--- START ---

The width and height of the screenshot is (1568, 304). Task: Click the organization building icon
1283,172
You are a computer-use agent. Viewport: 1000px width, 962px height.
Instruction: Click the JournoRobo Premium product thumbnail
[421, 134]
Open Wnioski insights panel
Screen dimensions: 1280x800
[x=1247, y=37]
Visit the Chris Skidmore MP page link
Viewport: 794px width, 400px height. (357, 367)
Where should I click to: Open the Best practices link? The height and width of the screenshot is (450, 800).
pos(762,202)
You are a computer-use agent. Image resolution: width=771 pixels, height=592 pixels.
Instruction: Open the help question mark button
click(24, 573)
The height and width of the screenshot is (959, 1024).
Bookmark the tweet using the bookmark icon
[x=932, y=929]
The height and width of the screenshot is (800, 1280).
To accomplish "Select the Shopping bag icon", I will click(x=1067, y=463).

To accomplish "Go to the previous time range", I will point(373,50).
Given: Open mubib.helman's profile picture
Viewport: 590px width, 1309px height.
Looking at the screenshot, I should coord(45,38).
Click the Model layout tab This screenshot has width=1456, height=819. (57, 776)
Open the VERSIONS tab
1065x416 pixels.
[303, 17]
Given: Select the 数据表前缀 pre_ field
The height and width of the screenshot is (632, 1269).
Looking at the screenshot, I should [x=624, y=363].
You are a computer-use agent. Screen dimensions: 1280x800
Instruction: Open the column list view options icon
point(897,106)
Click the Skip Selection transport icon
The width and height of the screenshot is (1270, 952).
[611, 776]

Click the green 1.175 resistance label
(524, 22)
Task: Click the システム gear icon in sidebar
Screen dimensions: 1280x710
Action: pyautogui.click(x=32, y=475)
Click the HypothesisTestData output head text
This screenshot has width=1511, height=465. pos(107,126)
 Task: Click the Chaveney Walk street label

--- END ---

● Given instruction:
Retype the listing above, starting at the line that contains "I will point(373,50)." and continuing through its final line, reproducing every line unchanged.

● Correct output:
To accomplish "Go to the previous time range", I will point(373,50).
Given: Open mubib.helman's profile picture
Viewport: 590px width, 1309px height.
Looking at the screenshot, I should coord(45,38).
Click the Model layout tab This screenshot has width=1456, height=819. (57, 776)
Open the VERSIONS tab
1065x416 pixels.
[303, 17]
Given: Select the 数据表前缀 pre_ field
The height and width of the screenshot is (632, 1269).
Looking at the screenshot, I should [x=624, y=363].
You are a computer-use agent. Screen dimensions: 1280x800
Instruction: Open the column list view options icon
point(897,106)
Click the Skip Selection transport icon
The width and height of the screenshot is (1270, 952).
[611, 776]

Click the green 1.175 resistance label
(524, 22)
Task: Click the システム gear icon in sidebar
Screen dimensions: 1280x710
Action: pyautogui.click(x=32, y=475)
Click the HypothesisTestData output head text
This screenshot has width=1511, height=465. pos(107,126)
 Task: Click the Chaveney Walk street label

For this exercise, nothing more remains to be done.